Hang: Do you think that as a community, as a larger community, and as a Hmong community - for those of us who are Hmong - that we really accept violence as a part of our lives and that's why we have it?
MayKao Hang  
May Kao Hang is speaking about violence in the Hmong community to Century College students in North St. Paul. Hang is concerned about many of the same problems and issues as the older, male clan leaders. Her presentation is about a violence prevention program called "Hmoob Thaj Yeeb" or "Hmong Peace. " As the project's coordinator, Hang is often in the public's eye; quite an accomplishment for a Hmong woman who's 26 years old. And yet, it's not surprising at all given Hang's family. Her father is a respected clan leader. Hang says because of that , she's always had an interest in public service.
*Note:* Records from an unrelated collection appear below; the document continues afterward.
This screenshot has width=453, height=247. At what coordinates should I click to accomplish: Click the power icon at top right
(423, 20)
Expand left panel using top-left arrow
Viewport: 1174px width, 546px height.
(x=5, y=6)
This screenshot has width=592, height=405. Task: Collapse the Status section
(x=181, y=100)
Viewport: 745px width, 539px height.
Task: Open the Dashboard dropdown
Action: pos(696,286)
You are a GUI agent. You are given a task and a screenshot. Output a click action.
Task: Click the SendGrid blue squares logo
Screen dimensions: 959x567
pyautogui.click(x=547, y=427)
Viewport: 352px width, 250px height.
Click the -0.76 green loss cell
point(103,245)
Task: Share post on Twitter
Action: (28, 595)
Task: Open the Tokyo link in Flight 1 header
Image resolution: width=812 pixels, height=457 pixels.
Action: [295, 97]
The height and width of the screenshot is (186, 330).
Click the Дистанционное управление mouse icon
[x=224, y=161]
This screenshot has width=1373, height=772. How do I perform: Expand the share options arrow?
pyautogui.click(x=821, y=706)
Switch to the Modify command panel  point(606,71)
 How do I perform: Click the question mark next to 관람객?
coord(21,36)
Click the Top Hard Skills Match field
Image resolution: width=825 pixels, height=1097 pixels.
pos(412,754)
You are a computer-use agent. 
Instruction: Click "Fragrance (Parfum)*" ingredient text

Hang: I remember, as a little girl, shadowing my father at different meetings. And probably because he didn't have a son at the time. When I grew up and then my mom had a boy then he started doing that, but I was really kind of his sidekick for years. And so, I think from age eight or nine and you first start thinking about the world, I was kind of into public life and public service and never really left it.
In traditional Hmong society, women's leadership is indirect. They give advice behind the scenes. So Hang's high public profile has brought her both ridicule and praise. She's somewhat odd for Hmong cultural standards. She married late and has only one child. And she's an outspoken, educated woman with firm ideas about justice and equality. She says while watching her father and other clan leaders mediate disputes, she found certain patterns troubling.
Hang: That whoever it was who was distributing justice wasn't being fair to the woman. And this isn't always the case. There are certain things you can have the family do to take responsibility for the violence that's happening, but nine times out of 10, I would say it would be a message to the woman to be patient. He will change. Be patient. It really aggravated me, I think, and it still does. And if that's what being a leader means, stepping forward and saying "you know this needs to change," then, yeah, I guess it's something that I want to do.
Hang is one of a new breed of Hmong leaders. Unlike clan leaders steeped in old ways anchored in the homeland, these young women and men speak fluent English, understand mainstream social and political systems, and head programs and organizations. This is not to say traditional clan leaders are completely displaced. Many continue to seek counsel from clan leaders before going to others for help. But Dr. Yang Dao, a scholar who now works with Saint Paul Public Schools, says the shift in leadership is permanent.
Dao: Our Hmong in the United States, as well as in the world, are looking for new leadership. And Hmong leadership has already shifted from the old generation to the young generation who are more educated, more professionally competitive, more aware of international evolution. That means Hmong leadership, the young people, are more competent to lead the Hmong community to social, economic, and political development.
Dao says there's room for both new and old leaders: the economic and political leaders who understand the American ways as well as cultural leaders who know Hmong customs.
Dao: I talk to my Hmong countrymen. I said "even though I have a Ph.D., don't ask me to negotiate for your marriage because I don't know the marriage rites. I don't know anything about that. So for you young people, you have to go and ask the old Hmong leaders; the old Hmong traditional, knowledgeable people."
But the young people are moving further and further away from Hmong traditions. Still, many clan leaders cling to the hope the old ways will enjoy a resurgence and find a place in the Unites States. Others are prepared to accept and let go. No matter the path, Hmong culture in America is rapidly transforming under the pressures of youth, assimilation and the need to survive.